The LO is large signal?
That's just a normal mixer, you form the product with any input amplitude up to the limit of the mixer itself (where clipping occurs).
Typically, the LO signal is large, so that it normally causes clipping, but only in the path it's active. This gives maximum RF-to-IF port gain, with the downside of causing higher order mixing products (which are usually filtered away).

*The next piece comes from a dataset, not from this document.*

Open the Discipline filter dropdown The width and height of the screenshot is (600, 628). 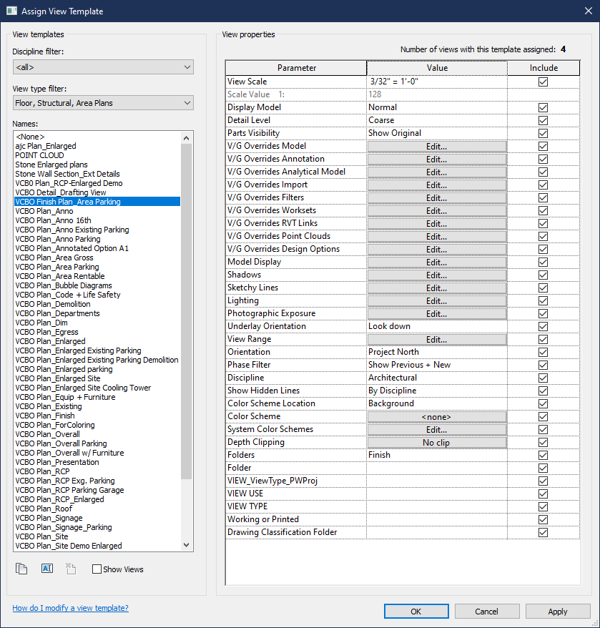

With that LO overdrive, the exact operation is not so much a product of sines, as the product of a sine with something closer to a square wave. Which, in turn, is closer to toggling a polarity switch on the input waveform. Square waves contain harmonics, so, you get mixing products around the harmonics too. The overall effect is still fine, but reality is dirtier than simplest theory, and you need to keep all your inputs and outputs pristine with filters (and controlled impedances).
Or, for a single balanced mixer, the switch is between "off" and "on", which loses half the signal (on average), so you get more mixer loss (a bit over 6dB) for an SBM versus a DBM.
Regarding dual gate FETs, you feed RF to one gate (usually g1) and LO to the other. As long as the LO signal is a few times larger than Vgs(th) (or Vpo if depletion mode), the effect is the same: the transistor is switched between variably-on (variable depending on RF) and hard cutoff, causing drain current to follow suit. (Drain voltage is then whatever load resistance * drain current is, so you get gain this way.
Note you can't avoid mixer loss -- that is, your noise figure will be <mixer loss> worse than if it were a linear amplifier, with constant bias instead of LO drive.
Tim